La crise a favorisé les fonds souverains du Golfe
Avec un cours du pétrole autour des 100$ depuis 2011, les pays disposant de réserves d'or noir peuvent avoir le sourire. Si certains pays cherchent à trouver la parade en explorant la piste des hydrocarbures alternatifs (gaz de schistes aux USA, pétrole bitumineux au Canada), la majorité des grandes puissances importent en masse. Et à ce jeu-là, les pays du Golfe persique tirent leur épingle du jeu.
Ces différentes puissances énergétiques ont mis en place depuis de nombreuses années des fonds souverains pour rentabiliser les revenus issus du pétrole et du gaz. Avec les cours élevés des derniers mois, ces fonds sont régulièrement abondés: le Koweit a annoncé récemment que le quart des revenus 2013 du pétrole serait confié à son fonds Kuwait Investment Authority (KIA).
Cette politique active de placement a poussé les fonds souverains de ces pays vers les sommets. Si la première place reste la propriété de la Norvège (775,2 milliards de dollars), les puissances du Moyen-Orient effectuent un tir groupé: Arabie saoudite (680 milliards), Abu Dhabi (627), Koweït (400), Qatar (175), Oman (16) et Bahreïn (11) se suivent, avec seulement quelques fonds souverains d'Extrême Orient intercalés, selon une étude publiée en octobre par le cabinet Preqin. A eux six, ces fonds d'investissements représenteraient aujourd'hui plus du quart des sommes mondiales des fonds souverains (1600 milliards de dollars sur 6000).
La crise a permis de recruter des spécialistes
La crise? Son impact n'a pas été si défavorable: les cours du pétrole ont continué de croître, la situation de nombreuses cibles pour les investissements a été fragilisée (facilitant les politiques offensives des dirigeants de ces fonds) et les difficultés du monde de la finance ont permis de recruter des spécialistes issus de l'univers de la finance anglo-saxonne. La crise leur a permis « d’attirer et recruter de nombreux professionnels des banques anglo-saxonnes et du monde de l’investissement. Ces embauches vont leur permettre de se développer davantage sur des classes d’actifs et expertises pointues (capital-investissement, immobilier, “hedge funds”…) », explique Sébastien Henin gérant de portefeuille chez The National Investor, au quotidien français Les Echos.
Ces spécialistes ont poussé les gestionnaires des fonds souverains à diversifier leurs investissements. Entre 2005 et 2012, les six fonds souverains du Golfe persique alliaient actions (50%), obligations (20%), immobilier (13%) et autres placements (hedge funds, infrastructures,...). En privilégiant toujours des placements sûrs (luxe, tourisme et énergie pour les actions, dette publique pour les obligations).
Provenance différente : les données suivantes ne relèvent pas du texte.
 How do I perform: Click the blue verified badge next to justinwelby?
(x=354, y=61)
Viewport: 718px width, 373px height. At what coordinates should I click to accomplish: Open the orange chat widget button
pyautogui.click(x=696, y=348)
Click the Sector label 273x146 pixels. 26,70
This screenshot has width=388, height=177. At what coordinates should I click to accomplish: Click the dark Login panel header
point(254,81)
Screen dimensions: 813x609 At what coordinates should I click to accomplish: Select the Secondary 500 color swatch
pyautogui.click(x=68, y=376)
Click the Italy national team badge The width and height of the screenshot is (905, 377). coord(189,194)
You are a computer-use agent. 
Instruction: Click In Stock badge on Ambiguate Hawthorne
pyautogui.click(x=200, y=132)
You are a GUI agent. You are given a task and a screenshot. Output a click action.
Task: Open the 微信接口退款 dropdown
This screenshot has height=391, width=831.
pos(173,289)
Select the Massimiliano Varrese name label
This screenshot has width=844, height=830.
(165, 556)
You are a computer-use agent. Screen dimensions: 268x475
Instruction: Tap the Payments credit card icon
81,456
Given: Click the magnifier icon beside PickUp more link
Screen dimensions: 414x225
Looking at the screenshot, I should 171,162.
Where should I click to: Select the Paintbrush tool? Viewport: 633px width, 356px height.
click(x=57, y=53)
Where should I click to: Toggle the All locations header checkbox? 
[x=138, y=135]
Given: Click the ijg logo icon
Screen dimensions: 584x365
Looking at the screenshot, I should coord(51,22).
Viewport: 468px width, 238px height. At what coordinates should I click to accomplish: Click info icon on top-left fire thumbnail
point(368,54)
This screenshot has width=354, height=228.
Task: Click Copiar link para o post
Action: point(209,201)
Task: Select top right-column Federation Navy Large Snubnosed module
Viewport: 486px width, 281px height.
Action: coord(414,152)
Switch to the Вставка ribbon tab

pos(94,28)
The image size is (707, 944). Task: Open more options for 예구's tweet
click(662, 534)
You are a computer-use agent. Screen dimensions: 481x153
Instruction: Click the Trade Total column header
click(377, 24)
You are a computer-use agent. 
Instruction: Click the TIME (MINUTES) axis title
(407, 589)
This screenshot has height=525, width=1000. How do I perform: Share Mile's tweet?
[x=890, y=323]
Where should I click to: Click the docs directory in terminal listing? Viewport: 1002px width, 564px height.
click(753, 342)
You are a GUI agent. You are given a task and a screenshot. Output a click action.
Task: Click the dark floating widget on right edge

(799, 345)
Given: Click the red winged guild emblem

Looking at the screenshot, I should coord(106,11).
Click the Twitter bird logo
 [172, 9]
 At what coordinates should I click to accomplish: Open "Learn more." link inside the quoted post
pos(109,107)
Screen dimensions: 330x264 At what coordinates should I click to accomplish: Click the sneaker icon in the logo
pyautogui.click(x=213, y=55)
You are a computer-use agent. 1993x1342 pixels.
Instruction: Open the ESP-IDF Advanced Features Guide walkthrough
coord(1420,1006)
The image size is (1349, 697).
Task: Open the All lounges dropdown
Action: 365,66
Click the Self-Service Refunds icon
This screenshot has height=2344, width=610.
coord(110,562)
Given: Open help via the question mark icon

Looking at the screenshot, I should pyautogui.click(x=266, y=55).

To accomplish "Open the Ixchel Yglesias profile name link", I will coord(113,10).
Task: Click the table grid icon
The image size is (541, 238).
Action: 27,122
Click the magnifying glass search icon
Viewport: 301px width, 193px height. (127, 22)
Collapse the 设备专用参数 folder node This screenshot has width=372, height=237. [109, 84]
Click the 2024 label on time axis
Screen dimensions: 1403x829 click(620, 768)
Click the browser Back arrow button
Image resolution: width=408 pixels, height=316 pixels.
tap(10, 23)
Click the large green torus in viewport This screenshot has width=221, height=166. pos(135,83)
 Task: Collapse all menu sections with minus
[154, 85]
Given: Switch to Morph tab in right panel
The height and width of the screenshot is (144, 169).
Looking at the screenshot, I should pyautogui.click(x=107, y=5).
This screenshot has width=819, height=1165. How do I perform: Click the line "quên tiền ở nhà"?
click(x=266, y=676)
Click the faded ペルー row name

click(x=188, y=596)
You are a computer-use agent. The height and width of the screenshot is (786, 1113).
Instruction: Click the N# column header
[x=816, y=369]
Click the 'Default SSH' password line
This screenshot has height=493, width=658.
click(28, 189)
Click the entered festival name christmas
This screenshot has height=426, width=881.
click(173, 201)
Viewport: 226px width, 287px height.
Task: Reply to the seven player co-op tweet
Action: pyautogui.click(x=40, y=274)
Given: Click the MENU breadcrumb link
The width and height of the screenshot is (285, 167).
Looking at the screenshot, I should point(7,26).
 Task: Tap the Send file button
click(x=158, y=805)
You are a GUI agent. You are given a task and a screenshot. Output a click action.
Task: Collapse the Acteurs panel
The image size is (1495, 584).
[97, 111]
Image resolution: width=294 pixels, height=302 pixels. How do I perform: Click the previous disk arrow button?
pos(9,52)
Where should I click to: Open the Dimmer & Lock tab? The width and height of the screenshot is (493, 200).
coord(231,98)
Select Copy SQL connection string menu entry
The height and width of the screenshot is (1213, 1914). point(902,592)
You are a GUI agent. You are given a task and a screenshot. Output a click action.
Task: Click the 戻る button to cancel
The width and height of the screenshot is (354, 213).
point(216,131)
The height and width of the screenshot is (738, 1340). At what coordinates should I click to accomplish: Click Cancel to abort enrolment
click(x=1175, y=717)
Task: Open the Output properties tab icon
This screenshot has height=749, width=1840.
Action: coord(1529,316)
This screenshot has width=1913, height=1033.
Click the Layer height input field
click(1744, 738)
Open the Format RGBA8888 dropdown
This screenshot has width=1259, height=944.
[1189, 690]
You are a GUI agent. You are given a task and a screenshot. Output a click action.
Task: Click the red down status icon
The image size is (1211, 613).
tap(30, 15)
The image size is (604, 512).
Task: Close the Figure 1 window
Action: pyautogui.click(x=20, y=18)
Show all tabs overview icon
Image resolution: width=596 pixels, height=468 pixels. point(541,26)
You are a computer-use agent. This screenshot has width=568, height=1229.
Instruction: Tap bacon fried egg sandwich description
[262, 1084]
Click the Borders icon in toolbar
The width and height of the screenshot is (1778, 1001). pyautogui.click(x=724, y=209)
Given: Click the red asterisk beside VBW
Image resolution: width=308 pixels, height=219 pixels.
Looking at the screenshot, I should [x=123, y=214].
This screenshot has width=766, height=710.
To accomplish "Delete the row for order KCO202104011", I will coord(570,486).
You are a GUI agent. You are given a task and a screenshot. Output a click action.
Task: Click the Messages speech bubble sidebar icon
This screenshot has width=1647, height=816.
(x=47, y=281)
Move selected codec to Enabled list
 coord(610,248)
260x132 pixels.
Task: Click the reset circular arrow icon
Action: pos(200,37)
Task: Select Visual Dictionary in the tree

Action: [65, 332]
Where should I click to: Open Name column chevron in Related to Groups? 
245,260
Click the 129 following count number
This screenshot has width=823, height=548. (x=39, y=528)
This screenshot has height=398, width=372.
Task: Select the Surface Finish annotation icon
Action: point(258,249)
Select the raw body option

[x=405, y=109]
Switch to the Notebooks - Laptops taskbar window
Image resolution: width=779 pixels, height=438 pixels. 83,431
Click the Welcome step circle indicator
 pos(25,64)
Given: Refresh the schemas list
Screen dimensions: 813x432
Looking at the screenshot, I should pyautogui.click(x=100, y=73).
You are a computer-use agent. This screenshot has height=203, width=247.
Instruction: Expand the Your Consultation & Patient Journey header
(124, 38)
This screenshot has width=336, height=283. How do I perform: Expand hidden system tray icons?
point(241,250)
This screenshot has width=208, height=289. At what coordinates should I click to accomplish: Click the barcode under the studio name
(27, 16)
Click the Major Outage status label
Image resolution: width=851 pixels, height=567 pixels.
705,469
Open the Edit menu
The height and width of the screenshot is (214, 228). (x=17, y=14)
Mais l'arrivée des professionnels de la finance a poussé certains investissements plus risqués. Ainsi, la Qatar Investment Authority (QIA) s'est clairement positionnée sur le marché actions depuis près de trois ans. Ce faisant, il se distingue de ses homologues saoudiens qui continuent de privilégier le marché obligataire.
Un interventionnisme nouveau
Le fonds qatari, célèbre pour avoir racheté le club de football du Paris Saint-Germain en 2011, suit une stratégie concertée au niveau de son autorité de tutelle, la Qatar Foundation (qui elle s'est retrouvée sur les maillots du FC Barcelone), qui orchestre les tactiques entre les différents fonds souverains (QIA, mais aussi Qatar Holding, Qatar Exchange, Qatar Dubai Investment,...). C'est ainsi que QIA a pris pied dans le capital de grandes sociétés européennes (Volkswagen AG, Glencore Xstrata,...), n'hésitant pas à s'opposer aux choix des actionnaires majoritaires quand ceux-ci se trouvaient défavorables aux intérêts qataris. Les prises de participation croissantes dans le domaine du luxe (Harrods) et de l'hôtellerie sont aussi en croissance.
Cette visibilité accrue marque un tournant dans la stratégie des fonds souverains, souvent vus comme des investisseurs sages et discrets, et particulièrement ceux des pays du Golfe, réputés pour leur discrétion au sein des conseils d'administration où ils siègent. Une stratégie souvent vue comme une volonté de ne pas froisser les autorités politiques des pays occidentaux, méfiants vis-à-vis de ces investisseurs étatiques. L'arrivée des spécialistes de la finance anglo-saxonne et les fonds supplémentaires mis à disposition par les dirigeants des pétromonarchies semblent avoir dopé certaines ambitions.